*Material for this task*:
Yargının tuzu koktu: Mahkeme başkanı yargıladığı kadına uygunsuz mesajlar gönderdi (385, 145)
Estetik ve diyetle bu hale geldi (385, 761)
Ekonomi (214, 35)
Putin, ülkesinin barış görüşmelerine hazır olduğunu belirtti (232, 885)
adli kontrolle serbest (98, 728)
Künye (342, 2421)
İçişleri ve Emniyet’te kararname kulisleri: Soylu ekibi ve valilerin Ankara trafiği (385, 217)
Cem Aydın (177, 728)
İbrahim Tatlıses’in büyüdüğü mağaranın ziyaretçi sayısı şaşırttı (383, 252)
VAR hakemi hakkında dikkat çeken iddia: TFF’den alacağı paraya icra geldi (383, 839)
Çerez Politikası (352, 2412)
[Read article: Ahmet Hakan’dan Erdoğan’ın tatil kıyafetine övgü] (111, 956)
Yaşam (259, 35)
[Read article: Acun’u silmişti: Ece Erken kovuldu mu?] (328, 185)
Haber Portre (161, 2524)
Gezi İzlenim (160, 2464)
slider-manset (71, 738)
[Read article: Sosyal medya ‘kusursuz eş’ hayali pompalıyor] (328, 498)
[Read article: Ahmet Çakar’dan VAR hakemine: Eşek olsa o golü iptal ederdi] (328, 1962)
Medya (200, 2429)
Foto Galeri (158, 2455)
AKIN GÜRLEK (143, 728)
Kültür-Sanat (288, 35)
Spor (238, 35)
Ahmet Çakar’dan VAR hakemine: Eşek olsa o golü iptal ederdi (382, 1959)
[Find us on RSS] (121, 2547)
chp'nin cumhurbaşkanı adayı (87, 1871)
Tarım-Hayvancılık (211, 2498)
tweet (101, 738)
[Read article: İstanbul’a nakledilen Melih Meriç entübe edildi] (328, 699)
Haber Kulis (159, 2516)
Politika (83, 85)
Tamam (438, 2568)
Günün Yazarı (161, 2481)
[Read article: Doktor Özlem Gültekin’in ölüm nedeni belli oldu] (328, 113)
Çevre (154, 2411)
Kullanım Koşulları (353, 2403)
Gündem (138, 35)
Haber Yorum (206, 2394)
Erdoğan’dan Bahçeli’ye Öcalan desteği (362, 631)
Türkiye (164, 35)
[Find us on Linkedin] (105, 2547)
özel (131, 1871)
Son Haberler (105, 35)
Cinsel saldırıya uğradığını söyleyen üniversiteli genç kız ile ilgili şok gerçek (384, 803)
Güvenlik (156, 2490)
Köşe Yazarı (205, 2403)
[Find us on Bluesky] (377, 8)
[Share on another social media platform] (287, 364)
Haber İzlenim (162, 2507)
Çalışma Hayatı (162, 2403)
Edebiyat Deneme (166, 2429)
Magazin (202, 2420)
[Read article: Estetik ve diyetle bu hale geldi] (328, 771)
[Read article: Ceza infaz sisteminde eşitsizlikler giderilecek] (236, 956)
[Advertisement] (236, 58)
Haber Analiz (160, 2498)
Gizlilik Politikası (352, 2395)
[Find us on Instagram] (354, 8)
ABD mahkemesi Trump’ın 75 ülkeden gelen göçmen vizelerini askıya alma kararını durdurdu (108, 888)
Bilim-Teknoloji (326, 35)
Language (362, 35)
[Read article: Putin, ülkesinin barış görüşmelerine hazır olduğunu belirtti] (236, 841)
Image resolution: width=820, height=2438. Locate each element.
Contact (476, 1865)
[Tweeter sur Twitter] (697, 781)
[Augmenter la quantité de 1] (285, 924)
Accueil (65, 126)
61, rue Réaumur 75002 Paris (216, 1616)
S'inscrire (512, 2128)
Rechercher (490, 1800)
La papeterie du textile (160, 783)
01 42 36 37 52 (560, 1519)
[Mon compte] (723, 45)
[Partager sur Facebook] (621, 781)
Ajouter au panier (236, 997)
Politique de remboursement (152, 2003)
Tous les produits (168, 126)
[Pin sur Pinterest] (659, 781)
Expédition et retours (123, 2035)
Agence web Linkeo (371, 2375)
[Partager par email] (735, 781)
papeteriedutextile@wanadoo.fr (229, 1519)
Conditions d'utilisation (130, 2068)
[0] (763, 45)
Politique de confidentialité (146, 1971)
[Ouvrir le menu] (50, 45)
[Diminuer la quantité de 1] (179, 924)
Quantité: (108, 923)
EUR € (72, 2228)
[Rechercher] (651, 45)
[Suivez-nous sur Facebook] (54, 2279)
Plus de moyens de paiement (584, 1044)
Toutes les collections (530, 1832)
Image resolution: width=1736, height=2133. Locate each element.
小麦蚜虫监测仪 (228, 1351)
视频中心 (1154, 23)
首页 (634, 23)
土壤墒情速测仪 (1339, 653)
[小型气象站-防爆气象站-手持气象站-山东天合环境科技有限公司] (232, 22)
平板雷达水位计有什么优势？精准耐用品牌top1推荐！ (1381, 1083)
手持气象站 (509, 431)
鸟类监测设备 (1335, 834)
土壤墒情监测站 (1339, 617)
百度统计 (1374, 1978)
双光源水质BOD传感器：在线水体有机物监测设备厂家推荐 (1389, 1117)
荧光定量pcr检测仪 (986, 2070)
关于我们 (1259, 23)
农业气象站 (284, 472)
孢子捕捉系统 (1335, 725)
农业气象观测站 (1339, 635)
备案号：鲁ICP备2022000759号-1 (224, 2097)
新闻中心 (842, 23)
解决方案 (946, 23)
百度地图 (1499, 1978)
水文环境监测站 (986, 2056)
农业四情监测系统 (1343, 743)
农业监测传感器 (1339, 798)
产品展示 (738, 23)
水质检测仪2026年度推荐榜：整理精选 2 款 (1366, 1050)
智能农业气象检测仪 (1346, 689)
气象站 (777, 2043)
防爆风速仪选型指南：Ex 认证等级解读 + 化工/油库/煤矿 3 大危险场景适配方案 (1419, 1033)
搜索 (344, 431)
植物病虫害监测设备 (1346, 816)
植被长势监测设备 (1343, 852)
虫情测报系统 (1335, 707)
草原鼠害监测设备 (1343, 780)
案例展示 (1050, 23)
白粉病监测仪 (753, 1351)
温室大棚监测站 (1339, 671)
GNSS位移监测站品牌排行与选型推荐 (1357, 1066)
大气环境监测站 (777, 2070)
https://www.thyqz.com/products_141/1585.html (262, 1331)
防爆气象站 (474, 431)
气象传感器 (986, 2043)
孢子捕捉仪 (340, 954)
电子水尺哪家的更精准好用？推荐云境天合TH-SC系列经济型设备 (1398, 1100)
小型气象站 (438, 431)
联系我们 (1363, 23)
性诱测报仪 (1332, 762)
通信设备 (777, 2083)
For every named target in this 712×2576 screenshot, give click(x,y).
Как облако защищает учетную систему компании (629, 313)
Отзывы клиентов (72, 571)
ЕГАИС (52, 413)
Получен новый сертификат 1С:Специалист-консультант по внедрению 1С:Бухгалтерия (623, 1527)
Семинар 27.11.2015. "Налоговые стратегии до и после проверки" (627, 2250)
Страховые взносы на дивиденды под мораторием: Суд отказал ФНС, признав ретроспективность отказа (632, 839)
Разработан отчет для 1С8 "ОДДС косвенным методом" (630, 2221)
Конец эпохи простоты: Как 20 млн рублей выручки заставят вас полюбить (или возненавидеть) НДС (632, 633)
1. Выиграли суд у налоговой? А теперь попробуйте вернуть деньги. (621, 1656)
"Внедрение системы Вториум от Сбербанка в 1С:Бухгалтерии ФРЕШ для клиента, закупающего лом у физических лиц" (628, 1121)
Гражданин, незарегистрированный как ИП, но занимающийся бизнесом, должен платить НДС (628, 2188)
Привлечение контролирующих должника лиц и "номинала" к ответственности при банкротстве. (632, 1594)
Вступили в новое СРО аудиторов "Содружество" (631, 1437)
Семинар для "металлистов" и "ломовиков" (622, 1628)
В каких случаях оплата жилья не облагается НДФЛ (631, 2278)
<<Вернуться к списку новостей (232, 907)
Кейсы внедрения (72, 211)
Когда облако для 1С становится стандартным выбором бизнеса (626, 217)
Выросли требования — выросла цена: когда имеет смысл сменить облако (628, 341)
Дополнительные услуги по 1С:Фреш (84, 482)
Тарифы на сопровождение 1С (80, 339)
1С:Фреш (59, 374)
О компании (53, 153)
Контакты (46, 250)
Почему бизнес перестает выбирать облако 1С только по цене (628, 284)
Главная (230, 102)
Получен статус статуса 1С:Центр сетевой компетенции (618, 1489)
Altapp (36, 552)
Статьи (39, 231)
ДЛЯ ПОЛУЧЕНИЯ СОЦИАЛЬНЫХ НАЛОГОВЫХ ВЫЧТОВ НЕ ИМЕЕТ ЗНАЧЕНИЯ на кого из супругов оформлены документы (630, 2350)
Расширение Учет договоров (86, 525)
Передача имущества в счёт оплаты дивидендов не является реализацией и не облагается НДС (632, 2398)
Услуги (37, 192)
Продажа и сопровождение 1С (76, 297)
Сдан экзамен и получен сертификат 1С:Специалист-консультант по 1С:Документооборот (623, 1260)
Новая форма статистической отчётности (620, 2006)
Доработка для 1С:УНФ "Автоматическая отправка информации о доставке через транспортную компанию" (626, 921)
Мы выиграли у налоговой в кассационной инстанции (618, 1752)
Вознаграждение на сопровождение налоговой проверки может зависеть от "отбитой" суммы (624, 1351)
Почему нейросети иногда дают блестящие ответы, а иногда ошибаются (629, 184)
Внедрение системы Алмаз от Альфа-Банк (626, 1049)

*What is needed*: Only the lines above from the line with "Получен новый сертификат" to the line with "Страховые взносы на", those two lines included, should be reproduced exactly.

*Exercise solution*:
Получен новый сертификат 1С:Специалист-консультант по внедрению 1С:Бухгалтерия (623, 1527)
Семинар 27.11.2015. "Налоговые стратегии до и после проверки" (627, 2250)
Страховые взносы на дивиденды под мораторием: Суд отказал ФНС, признав ретроспективность отказа (632, 839)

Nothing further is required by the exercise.